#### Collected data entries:

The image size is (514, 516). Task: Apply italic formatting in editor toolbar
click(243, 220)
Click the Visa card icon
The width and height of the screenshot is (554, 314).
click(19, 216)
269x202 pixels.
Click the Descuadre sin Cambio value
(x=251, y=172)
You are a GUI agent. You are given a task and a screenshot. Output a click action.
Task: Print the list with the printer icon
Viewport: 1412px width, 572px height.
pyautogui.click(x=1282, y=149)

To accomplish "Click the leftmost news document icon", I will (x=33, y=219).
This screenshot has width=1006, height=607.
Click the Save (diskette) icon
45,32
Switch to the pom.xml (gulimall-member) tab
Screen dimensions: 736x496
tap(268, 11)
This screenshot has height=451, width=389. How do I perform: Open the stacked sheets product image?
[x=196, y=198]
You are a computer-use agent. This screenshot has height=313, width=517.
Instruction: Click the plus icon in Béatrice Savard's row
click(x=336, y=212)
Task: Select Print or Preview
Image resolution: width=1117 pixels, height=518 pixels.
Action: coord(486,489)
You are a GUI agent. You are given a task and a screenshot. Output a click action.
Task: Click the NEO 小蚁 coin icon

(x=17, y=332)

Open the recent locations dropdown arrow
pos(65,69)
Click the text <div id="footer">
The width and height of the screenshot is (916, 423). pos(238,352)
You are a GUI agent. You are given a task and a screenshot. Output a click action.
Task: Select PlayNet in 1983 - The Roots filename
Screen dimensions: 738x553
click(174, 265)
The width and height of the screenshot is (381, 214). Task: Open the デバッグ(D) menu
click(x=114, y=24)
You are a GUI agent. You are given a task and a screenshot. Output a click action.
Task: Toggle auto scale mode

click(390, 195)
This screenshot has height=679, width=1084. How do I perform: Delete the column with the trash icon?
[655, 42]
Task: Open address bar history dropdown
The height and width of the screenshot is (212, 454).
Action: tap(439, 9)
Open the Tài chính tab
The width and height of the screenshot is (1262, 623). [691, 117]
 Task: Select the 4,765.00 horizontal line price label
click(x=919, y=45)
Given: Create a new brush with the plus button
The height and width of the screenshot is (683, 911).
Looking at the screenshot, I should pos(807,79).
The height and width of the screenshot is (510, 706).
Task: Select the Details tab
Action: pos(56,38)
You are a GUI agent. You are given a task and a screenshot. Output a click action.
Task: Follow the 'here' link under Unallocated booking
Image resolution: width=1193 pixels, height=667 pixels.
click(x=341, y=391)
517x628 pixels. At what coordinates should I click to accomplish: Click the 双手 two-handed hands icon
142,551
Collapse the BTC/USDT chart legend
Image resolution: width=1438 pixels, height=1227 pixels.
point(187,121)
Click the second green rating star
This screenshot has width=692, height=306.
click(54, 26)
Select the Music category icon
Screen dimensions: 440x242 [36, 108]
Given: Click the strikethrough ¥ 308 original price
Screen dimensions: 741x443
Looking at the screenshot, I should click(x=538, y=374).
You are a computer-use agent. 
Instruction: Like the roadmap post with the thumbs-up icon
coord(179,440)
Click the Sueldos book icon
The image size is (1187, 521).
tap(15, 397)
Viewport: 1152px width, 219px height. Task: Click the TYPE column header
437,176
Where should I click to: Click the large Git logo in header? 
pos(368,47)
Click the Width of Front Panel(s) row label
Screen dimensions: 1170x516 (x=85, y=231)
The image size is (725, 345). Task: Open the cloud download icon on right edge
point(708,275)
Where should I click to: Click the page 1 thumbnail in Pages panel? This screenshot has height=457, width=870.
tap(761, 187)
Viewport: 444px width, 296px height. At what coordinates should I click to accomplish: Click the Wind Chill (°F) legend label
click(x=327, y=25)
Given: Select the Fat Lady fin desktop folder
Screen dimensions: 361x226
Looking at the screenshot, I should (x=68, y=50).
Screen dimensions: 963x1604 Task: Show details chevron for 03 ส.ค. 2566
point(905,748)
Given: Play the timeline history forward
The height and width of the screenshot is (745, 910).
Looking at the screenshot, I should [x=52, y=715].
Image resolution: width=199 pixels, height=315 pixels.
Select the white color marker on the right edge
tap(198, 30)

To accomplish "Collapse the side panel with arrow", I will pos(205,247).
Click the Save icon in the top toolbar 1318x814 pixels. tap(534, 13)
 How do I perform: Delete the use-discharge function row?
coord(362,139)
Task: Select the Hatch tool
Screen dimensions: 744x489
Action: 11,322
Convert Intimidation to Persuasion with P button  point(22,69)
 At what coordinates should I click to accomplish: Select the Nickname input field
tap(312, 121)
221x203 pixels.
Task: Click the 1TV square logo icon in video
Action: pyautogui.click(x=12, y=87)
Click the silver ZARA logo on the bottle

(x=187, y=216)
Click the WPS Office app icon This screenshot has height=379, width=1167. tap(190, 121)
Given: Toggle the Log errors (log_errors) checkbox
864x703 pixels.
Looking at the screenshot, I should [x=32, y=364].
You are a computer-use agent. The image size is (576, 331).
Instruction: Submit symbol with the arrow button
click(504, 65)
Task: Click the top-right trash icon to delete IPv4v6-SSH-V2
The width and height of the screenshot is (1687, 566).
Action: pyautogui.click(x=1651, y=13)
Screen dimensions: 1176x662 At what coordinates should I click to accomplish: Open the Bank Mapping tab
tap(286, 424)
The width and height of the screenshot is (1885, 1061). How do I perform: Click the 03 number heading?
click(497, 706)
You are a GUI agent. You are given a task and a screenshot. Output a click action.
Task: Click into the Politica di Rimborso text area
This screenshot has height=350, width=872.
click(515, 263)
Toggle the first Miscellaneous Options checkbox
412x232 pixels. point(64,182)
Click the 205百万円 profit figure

#### Work instructions:
Whenever the word "Print" shows up in a line of the entries, copy that line.

#### Answer below:
Task: Print the list with the printer icon
Task: Select Print or Preview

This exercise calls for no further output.